Le séjour que le roi fit à Montdidier et dans les environs avait laissé une impression favorable dans son esprit. Se trouvant à Amiens au mois de septembre 1347, il choisit notre ville pour servir de lieu de réunion aux trois ordres de la province de Reims, du Vermandois et du Beauvoisis, qui devaient s'y rendre à l'effet de délibérer sur l'état des affaires. La lettre de convocation est pressante, et peint bien la situation déplorable dans laquelle la perte de la bataille de Crécy et la prise de Calais avaient jeté le royaume. Les États provinciaux sont assemblés pour s'entendre sur certaines grosses besongnes touchans nous et eulz, sur le fait de nos présentes guerres et pour ce que les choses et besongnes sont grosses et hastives et désirent brief et hastif conseil.

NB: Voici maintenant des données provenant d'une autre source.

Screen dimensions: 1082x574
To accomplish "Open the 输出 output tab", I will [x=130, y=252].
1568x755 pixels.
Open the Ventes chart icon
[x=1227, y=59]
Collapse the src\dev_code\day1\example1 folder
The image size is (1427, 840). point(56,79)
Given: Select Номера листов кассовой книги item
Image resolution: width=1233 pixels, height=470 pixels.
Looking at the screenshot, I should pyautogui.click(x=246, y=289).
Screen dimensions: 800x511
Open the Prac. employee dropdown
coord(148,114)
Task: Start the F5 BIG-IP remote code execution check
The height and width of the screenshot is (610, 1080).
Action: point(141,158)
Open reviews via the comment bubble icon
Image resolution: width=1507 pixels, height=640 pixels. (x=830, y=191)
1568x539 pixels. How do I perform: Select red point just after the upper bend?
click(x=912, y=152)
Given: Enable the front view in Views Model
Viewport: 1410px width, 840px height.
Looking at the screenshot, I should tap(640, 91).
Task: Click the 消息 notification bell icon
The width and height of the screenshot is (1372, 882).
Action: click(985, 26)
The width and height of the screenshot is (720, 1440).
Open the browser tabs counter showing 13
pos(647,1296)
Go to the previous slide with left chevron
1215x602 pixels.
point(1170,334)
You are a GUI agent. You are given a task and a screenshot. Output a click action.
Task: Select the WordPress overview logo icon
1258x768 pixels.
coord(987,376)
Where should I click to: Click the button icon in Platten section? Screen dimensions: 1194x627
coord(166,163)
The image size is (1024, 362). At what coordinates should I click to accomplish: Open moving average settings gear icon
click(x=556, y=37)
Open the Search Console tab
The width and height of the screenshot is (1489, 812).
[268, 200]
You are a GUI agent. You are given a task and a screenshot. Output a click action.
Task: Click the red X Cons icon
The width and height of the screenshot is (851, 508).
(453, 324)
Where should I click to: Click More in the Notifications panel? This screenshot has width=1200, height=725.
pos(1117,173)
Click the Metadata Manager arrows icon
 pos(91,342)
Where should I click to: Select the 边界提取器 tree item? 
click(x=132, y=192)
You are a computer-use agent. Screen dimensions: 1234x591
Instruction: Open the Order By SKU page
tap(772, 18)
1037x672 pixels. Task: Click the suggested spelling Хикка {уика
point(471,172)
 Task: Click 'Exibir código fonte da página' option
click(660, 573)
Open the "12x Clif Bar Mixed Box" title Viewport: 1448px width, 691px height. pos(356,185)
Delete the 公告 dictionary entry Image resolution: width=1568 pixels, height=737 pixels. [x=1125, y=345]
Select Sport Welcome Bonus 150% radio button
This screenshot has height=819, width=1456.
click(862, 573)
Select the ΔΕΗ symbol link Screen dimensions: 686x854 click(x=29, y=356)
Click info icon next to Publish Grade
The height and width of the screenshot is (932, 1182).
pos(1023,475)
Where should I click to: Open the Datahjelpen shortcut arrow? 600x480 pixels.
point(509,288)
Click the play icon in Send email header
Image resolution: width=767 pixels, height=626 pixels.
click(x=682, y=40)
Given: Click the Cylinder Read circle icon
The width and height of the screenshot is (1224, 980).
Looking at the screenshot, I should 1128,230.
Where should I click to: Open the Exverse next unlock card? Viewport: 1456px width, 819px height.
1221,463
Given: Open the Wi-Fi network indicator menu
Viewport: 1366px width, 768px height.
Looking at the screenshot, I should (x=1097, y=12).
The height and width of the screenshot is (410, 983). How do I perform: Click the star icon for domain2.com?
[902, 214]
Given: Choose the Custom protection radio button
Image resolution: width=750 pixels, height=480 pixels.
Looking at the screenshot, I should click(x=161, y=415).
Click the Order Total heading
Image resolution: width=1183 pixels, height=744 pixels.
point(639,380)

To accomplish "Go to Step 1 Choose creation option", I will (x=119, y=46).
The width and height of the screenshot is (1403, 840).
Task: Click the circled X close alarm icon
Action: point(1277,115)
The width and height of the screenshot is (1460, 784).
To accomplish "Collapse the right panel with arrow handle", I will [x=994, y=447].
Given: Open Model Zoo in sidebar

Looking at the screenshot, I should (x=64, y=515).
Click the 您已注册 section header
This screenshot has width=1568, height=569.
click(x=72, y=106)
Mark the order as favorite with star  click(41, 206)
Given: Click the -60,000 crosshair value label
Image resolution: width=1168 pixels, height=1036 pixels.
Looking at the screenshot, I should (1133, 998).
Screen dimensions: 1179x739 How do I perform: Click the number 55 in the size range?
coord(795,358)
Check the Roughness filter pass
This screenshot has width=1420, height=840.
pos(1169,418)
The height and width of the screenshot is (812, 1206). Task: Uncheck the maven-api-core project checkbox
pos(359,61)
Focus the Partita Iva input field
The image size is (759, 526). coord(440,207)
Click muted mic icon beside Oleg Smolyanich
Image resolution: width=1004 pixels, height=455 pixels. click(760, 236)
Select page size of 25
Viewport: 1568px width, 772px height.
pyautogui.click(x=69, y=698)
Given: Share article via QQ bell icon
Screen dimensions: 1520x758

La lettre du roi est du 15 septembre, et la réunion était fixée au 25 du même mois.

Cette assemblée se tint-elle ? Quelles mesures y prit-on, et quels en furent les résultats ? C'est ce que nous ne savons. Rien de ce qui s'est passé à cette époque n'est parvenu a notre connaissance, et, sans les lettres dont nous donnons copie (Pièce just. 23.) nous ignorerions absolument cette convocation dans notre ville des trois États d'une partie de la Champagne et de la Picardie.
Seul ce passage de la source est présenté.